Текст для чтения>

Диаграмма, изображенная на следующей странице, основана на тщательном изучении архивных материалов и показывает, как работает сеть коммуникаций. Каждое стихотворение – или популярную песню, так как в записях некоторые из них названы chansons и упоминается, что их пели на определенную мелодию[10], – можно проследить его движение от человека к человеку. Но настоящее течение должно быть шире и сложнее, так как цепь передачи информации часто прерывается в одном месте и снова появляется в другом.
Например, если прослеживать связь с конца, в порядке арестов – от Бони, арестованного 3 июля 1749 года, к Эдуару, арестованному 5 июля, Монтаню, арестованному 8 июля, и Дюжасу, тоже арестованному 8 июля, путь раздваивается после Аллера, арестованного 9 июля. Он получил стихотворение, за которым охотилась полиция, – обозначенное номером 1 и начинающееся словами «Monstre dont la noir furie», – по основной линии, которая идет сверху вниз в левой части диаграммы; он также получил три других стихотворения от аббата Кристофа Гийара, занимающего узловое место в примыкающей к основной линии сети. Гийар, в свою очередь, получил пять стихотворений (два из них идентичные) от троих других людей, которые получили их от своих знакомых. Так, стихотворение 4, начинающееся словами «Qu’une bâtarde de catin» («То, что грязная шлюха…»), пришло от семинариста по имени Тере (обозначен в нижнем правом углу) к аббату Жану Ле Мерсье, потом к Гийару и Аллеру. А стихотворение 3, «Peuple jadis si fier, ajourd’hui si servile» («Народ некогда гордый, теперь раболепствует»), от Ланглуа де Жерара из Верховного суда попало к аббату Луи-Феликсу де Босанкуру, а от него к Гийару. Но стихотворения 3 и 4, согласно информации из допросов, появлялись и в других точках и не всегда продолжали свой путь по цепи (№ 3 вроде бы остановилось на Ле Мерсье, № 2, 4 и 5 – на Аллере). На самом деле стихотворения могли разойтись очень далеко по куда более сложным схемам, чем вмещает одна диаграмма, и большинство из четырнадцати арестованных за распространение поэзии, скорее всего, сильно приуменьшили свою посредническую роль, чтобы не брать на себя бóльшую вину и защитить знакомых.

Задания>
a) Назовите всех людей, для которых в тексте о передаче стихотворений указана дата ареста, и приведите эти даты.
b) Определите, согласуются ли с текстом о передаче стихотворений следующие утверждения. Для каждого ответьте «да» или «нет» и приведите решающие слова текста дословно.
(i) Стихотворение 4 дошло до Гийара через аббата Жана Ле Мерсье.
(ii) От троих других людей Гийар получил шесть стихотворений.
(iii) Стихотворение 3 Гийар получил от аббата Луи-Феликса де Босанкура.
c) Продолжите текст о передаче стихотворений, начав сразу после его последнего предложения.

Выборка данных>
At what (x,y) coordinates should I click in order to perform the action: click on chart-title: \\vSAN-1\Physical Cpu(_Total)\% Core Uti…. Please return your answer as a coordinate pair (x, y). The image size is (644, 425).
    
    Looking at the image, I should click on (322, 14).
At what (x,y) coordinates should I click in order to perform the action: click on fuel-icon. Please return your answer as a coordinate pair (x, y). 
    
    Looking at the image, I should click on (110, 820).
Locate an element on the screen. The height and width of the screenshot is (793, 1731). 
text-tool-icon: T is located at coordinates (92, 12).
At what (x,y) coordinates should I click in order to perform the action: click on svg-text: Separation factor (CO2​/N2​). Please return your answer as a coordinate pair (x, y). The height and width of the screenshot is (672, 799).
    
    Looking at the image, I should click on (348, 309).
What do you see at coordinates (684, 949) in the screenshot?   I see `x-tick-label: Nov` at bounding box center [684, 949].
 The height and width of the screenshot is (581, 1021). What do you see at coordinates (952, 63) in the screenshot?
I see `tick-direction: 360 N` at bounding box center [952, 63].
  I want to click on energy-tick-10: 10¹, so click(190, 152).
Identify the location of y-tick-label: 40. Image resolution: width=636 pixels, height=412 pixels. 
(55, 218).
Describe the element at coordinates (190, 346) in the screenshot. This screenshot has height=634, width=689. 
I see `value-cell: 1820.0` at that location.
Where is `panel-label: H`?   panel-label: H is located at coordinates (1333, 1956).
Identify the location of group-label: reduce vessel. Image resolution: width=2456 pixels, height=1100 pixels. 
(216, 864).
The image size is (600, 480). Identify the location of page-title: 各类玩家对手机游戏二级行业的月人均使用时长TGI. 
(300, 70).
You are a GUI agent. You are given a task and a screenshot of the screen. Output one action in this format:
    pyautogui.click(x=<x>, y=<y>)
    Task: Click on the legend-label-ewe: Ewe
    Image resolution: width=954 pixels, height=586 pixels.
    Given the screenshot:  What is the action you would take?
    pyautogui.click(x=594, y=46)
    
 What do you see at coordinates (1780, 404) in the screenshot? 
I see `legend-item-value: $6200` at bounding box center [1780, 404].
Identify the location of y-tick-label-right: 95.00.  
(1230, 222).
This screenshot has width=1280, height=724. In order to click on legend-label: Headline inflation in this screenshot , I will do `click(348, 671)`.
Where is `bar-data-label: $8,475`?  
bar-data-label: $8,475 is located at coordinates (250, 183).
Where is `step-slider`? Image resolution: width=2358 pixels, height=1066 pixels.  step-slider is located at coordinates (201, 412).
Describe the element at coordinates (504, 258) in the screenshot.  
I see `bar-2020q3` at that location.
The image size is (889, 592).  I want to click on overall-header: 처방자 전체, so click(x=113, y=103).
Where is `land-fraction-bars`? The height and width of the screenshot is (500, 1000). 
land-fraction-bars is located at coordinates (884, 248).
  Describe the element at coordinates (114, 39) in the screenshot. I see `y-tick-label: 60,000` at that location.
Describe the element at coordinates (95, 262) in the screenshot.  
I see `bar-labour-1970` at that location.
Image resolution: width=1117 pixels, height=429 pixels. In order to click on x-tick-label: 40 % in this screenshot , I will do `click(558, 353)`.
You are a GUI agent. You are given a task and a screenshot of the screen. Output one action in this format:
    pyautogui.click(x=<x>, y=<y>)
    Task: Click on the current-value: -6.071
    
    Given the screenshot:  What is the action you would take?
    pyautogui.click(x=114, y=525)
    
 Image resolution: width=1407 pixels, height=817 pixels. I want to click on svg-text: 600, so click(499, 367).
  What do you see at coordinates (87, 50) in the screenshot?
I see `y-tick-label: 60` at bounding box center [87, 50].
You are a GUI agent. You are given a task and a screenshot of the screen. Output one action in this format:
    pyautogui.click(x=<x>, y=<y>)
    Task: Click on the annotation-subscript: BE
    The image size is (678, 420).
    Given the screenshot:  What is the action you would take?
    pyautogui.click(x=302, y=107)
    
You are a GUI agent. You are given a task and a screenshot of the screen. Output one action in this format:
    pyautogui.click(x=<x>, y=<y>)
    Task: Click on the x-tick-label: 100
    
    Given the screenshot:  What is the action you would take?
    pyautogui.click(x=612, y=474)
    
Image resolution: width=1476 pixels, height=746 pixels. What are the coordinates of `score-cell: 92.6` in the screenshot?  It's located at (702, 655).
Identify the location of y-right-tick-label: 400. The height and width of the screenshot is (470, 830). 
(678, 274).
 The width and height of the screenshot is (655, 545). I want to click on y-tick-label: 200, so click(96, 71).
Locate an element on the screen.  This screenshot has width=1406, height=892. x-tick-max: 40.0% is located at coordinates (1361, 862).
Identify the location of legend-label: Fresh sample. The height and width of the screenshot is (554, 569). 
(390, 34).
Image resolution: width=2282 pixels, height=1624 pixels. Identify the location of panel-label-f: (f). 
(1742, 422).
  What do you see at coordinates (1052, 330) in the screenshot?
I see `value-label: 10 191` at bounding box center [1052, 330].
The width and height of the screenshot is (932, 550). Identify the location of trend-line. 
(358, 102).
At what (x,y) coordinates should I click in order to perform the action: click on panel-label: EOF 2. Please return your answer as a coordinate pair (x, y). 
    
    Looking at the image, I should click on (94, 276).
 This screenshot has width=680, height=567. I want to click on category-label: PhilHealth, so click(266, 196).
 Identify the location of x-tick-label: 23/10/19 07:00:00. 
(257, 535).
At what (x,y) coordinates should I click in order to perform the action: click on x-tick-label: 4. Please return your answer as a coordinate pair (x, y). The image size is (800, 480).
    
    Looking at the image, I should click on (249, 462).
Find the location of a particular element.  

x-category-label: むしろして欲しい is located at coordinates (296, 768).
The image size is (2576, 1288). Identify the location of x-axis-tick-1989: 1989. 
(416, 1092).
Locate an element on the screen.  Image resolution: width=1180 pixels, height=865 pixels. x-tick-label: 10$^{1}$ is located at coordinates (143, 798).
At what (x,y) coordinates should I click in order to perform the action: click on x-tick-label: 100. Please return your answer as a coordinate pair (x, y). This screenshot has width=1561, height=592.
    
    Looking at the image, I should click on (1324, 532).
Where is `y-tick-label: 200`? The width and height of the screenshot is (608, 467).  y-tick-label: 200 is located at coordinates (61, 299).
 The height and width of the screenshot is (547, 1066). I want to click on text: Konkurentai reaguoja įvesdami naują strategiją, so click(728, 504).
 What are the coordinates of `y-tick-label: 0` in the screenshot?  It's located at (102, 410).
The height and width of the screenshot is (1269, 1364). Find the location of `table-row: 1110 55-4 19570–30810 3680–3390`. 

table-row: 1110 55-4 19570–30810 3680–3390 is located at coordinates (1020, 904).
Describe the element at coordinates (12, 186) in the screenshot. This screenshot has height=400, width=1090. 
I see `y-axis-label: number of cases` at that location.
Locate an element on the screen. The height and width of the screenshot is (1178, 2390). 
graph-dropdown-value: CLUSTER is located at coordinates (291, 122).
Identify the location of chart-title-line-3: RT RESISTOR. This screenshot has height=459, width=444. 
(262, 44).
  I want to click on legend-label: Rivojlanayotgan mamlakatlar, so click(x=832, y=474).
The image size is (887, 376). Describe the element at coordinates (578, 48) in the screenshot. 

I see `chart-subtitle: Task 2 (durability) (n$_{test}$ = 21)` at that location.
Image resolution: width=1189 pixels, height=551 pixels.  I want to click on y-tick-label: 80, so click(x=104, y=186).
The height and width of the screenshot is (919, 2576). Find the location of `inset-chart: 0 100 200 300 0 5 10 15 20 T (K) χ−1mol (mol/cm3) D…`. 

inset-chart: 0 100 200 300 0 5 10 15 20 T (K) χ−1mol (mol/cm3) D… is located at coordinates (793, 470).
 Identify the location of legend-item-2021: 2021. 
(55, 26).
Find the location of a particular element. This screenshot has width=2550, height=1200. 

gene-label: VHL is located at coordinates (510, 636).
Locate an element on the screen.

Ответы>
a)
Бони — 3 июля 1749 года
Эдуар — 5 июля
Монтань — 8 июля
Дюжас — 8 июля
Аллер — 9 июля

b)
(i) Да: «пришло от семинариста по имени Тере (обозначен в нижнем правом углу) к аббату Жану Ле Мерсье, потом к Гийару и Аллеру».
(ii) Нет: «Гийар, в свою очередь, получил пять стихотворений (два из них идентичные) от троих других людей».
(iii) Да: «попало к аббату Луи-Феликсу де Босанкуру, а от него к Гийару».

c)
Так что диаграмма дает лишь скупое указание на схему распространения, ограниченное природой документов. Но она точно показывает большой сегмент круга общения, а записи допросов из Бастилии предоставляют много информации о среде, в которой распространялись стихи. Все четырнадцать арестантов происходили из среднего класса парижского и провинциального общества. Это были выходцы из уважаемых семей, имевших хорошее образование, обычно из среды адвокатов, преподавателей и докторов, хотя некоторых можно было назвать мелкими буржуа. Секретарь прокурора Денни Луи Журе был сыном мелкого чиновника («mesureur de grains»), отец секретаря нотариуса Жан Габриель Транше был инспектором на Центральном рынке («contrôleur du bureau de la Halle»), а отец студента-философа Люсьена Франсуа дю Шофура – бакалейщиком («marchand epicier»). Другие происходили из более известных семьей, которые объединились для их защиты и стали использовать свои связи и писать просительные письма. Отец Аллера, торговец шелком, писал к генералу-лейтенанту полиции одно прошение за другим, пытаясь обратить внимание на хороший характер своего сына и обещая предоставить рекомендации от его преподавателей и священника. Родственники Ингимберта де Монтаня уверяли, что он прекрасный христианин, чьи предки верно служили церкви или армии. Епископ Анже прислал рекомендацию, говорившую в пользу Ле Мерсье, который был примерным студентом в местной семинарии и чей отец, армейский офицер, не находил себе места от волнения. Брат Пьера Сигорня, молодой преподаватель философии в Коллеж Дю Плесси, напоминал об уважении к их семье «благородной, но несчастливой»[11], а директор колледжа подчеркивал ценность Сигорня как преподавателя:
Стрелочки указывают на тех, кто получил стихи.
Даты означают даты арестов.
Схемы распространения шести стихотворений
Репутация, которой он обладал в университете и во всем королевстве, в силу своего литературного таланта, его методики и важности тем, затронутых в его философии, привлекла в наш коллеж много школьников и пансионеров. Неуверенность в его возвращении лишает нас надежды на их прибытие в этом году и даже вынуждает некоторых уехать, что причиняет огромный ущерб коллежу… Я пишу это ради общего блага и будущего литературы и науки[12].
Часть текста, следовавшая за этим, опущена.